Instructions for the task:
Wherever a line in the records contains the word "Follow", return that line.
%%
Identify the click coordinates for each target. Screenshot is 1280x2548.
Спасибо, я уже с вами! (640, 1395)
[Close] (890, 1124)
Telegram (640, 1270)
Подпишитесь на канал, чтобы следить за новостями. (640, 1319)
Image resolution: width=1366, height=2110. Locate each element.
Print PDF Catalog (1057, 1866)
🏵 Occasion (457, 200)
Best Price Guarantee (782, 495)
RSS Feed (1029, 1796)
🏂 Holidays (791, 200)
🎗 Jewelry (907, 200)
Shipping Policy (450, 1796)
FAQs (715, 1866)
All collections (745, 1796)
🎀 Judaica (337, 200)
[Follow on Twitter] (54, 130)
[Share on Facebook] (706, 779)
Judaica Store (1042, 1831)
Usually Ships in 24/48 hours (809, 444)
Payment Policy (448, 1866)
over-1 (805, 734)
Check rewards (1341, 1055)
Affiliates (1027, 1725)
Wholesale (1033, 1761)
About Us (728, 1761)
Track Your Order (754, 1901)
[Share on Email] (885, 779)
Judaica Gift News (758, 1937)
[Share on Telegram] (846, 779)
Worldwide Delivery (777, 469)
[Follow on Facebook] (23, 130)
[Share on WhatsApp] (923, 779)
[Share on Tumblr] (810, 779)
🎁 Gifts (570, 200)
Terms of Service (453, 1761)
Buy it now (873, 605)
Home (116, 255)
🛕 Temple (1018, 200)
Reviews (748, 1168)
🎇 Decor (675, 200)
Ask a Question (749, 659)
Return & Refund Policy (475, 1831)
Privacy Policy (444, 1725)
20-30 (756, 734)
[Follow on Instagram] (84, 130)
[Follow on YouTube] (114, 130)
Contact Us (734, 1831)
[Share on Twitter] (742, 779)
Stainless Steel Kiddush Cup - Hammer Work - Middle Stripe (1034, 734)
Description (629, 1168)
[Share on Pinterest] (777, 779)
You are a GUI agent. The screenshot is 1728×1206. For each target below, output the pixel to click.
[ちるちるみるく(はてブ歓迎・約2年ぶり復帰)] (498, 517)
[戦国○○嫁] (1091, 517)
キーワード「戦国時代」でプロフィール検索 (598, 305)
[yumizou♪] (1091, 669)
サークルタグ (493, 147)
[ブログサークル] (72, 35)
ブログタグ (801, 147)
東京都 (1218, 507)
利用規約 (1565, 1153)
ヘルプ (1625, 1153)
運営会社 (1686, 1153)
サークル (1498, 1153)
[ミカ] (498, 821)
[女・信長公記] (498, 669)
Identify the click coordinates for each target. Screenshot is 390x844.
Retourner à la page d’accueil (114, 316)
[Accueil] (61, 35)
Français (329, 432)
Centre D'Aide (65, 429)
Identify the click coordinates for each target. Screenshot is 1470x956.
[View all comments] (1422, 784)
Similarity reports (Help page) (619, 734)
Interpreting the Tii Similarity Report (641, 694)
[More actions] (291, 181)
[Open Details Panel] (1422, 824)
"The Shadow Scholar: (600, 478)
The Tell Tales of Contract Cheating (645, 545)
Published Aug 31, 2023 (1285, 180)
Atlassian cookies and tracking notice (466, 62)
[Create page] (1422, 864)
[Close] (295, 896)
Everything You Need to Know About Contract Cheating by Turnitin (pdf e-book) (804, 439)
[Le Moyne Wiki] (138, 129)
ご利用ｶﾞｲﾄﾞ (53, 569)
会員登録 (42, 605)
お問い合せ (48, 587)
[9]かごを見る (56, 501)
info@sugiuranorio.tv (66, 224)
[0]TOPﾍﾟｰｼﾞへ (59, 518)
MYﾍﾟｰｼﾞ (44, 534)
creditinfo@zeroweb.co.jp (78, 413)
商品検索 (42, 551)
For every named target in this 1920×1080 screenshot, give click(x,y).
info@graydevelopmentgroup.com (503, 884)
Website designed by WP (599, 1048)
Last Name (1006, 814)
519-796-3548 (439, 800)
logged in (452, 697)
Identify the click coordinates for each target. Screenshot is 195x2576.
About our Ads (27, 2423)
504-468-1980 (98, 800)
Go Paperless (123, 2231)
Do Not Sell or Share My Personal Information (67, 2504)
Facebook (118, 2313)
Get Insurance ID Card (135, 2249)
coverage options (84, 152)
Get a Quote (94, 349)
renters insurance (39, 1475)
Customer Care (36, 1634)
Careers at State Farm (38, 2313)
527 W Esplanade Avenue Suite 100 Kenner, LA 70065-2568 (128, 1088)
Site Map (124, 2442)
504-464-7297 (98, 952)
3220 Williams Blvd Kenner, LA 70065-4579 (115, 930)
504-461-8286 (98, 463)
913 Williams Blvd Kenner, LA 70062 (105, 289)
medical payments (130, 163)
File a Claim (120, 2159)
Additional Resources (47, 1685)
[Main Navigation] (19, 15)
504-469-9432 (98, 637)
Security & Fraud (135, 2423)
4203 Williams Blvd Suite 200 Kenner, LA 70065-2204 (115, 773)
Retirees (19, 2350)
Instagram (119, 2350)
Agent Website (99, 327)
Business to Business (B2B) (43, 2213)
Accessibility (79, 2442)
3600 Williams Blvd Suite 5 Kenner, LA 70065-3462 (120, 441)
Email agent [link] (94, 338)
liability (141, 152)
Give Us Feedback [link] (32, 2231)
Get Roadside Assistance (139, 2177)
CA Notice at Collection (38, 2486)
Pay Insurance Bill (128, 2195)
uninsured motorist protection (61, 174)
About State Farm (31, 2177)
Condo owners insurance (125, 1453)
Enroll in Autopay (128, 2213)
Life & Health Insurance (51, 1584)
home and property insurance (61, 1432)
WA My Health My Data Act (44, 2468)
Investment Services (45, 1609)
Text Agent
%%
Output of the task:
[Follow on Twitter] (54, 130)
[Follow on Facebook] (23, 130)
[Follow on Instagram] (84, 130)
[Follow on YouTube] (114, 130)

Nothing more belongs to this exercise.